2025年度(令和7年度)の年金額は、前年度より1.9%引き上げとなりました。3年連続のプラス改定ではあるものの、「マクロ経済スライド」によって物価上昇率を下回る改定率となっており、実質的には年金額は目減りしています。
なお、金融経済教育推進機構(J-FLEC)の「家計の金融行動に関する世論調査 2024」では、60歳代・70歳代の二人以上世帯において、60歳代の32.6%、70歳代の30.6%が「日常生活費程度もまかなうのが難しい」と答えています。
また、年金にゆとりがないと感じる理由として、下記のような理由が上位に挙がりました。

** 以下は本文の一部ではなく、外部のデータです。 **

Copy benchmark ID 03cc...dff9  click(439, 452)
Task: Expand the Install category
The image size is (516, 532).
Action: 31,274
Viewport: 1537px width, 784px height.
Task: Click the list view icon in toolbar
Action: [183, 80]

- 物価上昇で支出が増えると見込んでいるから:60歳代63.3%・70歳代62.8%
- 医療費負担の増加:60歳代28.3%:70歳代34.8%
- 介護費負担の増加:60歳代18.1%・70歳代26.4%
また、介護保険料や後期高齢者医療制度の保険料なども引き上げ傾向が続いています。年金受給者の多くは、こうした社会保険料や税金を老齢年金からの天引きで納めています。
いずれも生涯にわたり納付が必要となるため、シニア世代の負担感が増すことも懸念されるでしょう。